The man is mopping the underside of the table to stop the dripping. “How long ago did he leave?”
Pim stops unrolling the towels, thinking. “Fifteen minutes? Twenty?”
“Well, how far can he get in this traffic in fifteen minutes? He must have forgotten I was coming. Tell you what, you get the tea off the floor and I’ll phone him. Maybe
he can come back.”
“Okay.” She drops a wad of towels onto the puddle in the floor and moves it around with her foot as he turns away and dials his cell phone, ambling toward the dining room as though he’s been here a thousand times. When the papers underfoot are sodden, she drops another handful, listening.
“No good,” the man calls to her from the other room. “Voice mail.” He lowers his voice to a conversational level. “Arthit, this is Prem. I’m at your house, talking to Pim. She’s even prettier than you said. I have the information and the charts you wanted. I’ll stay here a few minutes, and if I don’t hear from you, I’ll just go over to the station.”
He reappears in the doorway and says, “Well, let’s finish this up.”
“Charts?” Pim asks.
“Yes, some things he asked for last night. You know, he’s worried about Poke.”

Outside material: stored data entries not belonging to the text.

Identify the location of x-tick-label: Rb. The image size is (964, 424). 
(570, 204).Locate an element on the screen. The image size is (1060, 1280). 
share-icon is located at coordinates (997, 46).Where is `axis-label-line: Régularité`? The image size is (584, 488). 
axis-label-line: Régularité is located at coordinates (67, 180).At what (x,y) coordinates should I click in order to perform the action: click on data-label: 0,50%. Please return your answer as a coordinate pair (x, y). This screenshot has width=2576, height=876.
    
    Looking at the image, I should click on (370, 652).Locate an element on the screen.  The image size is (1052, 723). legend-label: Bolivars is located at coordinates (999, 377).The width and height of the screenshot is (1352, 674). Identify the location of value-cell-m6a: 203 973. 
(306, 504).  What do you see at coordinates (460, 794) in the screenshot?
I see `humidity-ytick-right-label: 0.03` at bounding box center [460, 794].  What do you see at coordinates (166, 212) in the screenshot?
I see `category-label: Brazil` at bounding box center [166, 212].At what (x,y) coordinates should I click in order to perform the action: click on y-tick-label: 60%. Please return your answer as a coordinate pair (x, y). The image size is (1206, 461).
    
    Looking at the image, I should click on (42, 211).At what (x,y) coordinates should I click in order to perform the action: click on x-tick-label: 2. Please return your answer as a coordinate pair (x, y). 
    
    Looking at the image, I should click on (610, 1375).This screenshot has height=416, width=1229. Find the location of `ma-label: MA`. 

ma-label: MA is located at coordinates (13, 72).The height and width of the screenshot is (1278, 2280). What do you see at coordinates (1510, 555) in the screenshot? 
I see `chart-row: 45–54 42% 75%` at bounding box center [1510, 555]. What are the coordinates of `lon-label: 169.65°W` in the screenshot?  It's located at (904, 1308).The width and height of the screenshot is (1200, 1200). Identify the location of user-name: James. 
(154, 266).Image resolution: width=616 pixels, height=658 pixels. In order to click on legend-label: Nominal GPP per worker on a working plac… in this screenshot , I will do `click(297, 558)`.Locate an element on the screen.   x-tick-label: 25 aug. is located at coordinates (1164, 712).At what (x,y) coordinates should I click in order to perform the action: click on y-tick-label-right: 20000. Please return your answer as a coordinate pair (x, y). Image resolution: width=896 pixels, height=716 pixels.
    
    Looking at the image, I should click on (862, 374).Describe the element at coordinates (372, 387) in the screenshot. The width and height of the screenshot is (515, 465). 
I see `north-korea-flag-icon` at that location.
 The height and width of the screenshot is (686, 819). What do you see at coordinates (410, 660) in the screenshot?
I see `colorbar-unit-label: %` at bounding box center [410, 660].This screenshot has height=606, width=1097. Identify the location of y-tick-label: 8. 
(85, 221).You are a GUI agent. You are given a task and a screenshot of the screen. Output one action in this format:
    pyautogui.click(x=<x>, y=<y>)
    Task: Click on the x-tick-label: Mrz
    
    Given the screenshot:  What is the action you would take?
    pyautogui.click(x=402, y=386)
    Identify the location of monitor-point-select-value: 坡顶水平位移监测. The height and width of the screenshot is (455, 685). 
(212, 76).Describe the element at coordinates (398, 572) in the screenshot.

“Uh,” Pim says. “He worries about a lot of things.”
“You must be worried about him, too. That’s a good technique, just pushing the towels around with your foot like that.”
“I was … I was thinking.” Her face is flaming as she drops to her knees and puts more towels down.
“I don’t blame you. We’ve all got a lot to think about these days. Anyway, maybe Arthit will come back and you’ll hear us talking, so—Oh, I don’t know why I should keep secrets from you. He asked me to see if I could get a list of the cheap hotels our patrolmen were being sent to watch, and I got it and made a sort of chart of them. Just to make it easier for him to visualize them.”
“Sent to watch,” Pim says.
“Well, sure. The people who want Poke figure he’s staying in some cheap place, probably a short-time hotel, where he won’t have to show identification. So they’re dispatching cops to keep an eye on places in a few areas where a foreigner wouldn’t draw too much attention. Arthit wanted to know which hotels and where. Maybe so he could tell Poke. I don’t know, and I didn’t ask.”
She gathers the wet towels and balls them up. “Where?”
“The Nana area,” he says. Then, watching her closely, he says, “Around Khao San.”